Se questa proposta dovesse funzionare, innanzi tutto decade il problema del Franco Idraulico su tutti i ponti e staremo bene fino alla prossima Era Glaciale. Nel caso volessimo avere maggiori garanzie sulla piena stessa, sarebbe utile scavare l’alveo con una canaletta centrale, salvaguardando le fondamenta degli argini murati. Credo che un paio di metri sotto i ponti da quello ferroviario fino al ponte Portone potrebbero bastare. Ovviamente nel lato monte dello stesso, andremo a costruire uno scalino in calcestruzzo per impedire alle onde marine di penetrare verso l’interno dove vi sono i campi coltivati o eventuali falde acquifere.
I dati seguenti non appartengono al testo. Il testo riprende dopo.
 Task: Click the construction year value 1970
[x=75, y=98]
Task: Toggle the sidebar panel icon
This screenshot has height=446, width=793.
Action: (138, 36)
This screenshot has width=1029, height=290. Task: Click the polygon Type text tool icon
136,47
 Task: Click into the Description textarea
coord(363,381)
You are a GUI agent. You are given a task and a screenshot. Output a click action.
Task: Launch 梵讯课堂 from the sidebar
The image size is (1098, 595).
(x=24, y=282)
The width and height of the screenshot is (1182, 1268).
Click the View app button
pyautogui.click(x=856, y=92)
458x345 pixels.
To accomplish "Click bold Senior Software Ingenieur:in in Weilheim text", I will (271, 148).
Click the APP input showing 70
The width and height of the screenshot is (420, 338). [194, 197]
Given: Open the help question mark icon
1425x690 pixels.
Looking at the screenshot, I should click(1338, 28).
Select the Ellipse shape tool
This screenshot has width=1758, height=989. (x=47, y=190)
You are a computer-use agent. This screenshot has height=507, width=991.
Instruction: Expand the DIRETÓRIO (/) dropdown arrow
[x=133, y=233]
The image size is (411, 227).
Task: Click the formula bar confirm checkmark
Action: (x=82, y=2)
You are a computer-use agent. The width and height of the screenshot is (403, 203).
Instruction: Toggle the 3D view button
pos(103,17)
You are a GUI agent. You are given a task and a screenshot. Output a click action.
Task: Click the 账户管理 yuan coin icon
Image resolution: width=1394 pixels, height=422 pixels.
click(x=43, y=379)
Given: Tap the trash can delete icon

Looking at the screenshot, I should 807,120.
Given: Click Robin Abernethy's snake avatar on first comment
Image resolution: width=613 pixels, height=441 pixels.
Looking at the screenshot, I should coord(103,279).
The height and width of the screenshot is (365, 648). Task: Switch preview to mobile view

Qualcuno potrebbe chiedersi: Ma il fango nell’alveo che andiamo a scavare dove lo mettiamo? Ecco la mia proposta. Come tutti sanno, la nostra spiaggia di levante compresa quella di Marzocca, non è protetta in caso di mareggiate. Oltre ai danni alle attrezzature balneari presenti, dobbiamo fare i conti con l’erosione della costa. Immaginiamo una casseruola per cuocere le lasagne. Ci inventiamo delle scogliere che non sono altro che casse di colmata lunghe un cinquantina di metri con uno spazio di 20 metri l’una dall’altra con un’altezza di 2 metri sopra il livello dell’acqua. Quando sono piene e raffreddate ci mettiamo dei massi sopra come se fosse un coperchio.
Nel caso dell’escavo del Porto della Rovere invece di andare a Fano per svuotare il cassone del Motopontone, risparmiamo un mare di soldi in gasolio e maggiori ore lavorative.
Aggiungo che il fiume Cesano ha un alveo pieno di ghiaia e potremmo sostituire a Marina Vecchia (Mameli) le scogliere presenti. Poi se a Marotta fossero interessati, nessuno gli proibisce di scavare anche il Metauro.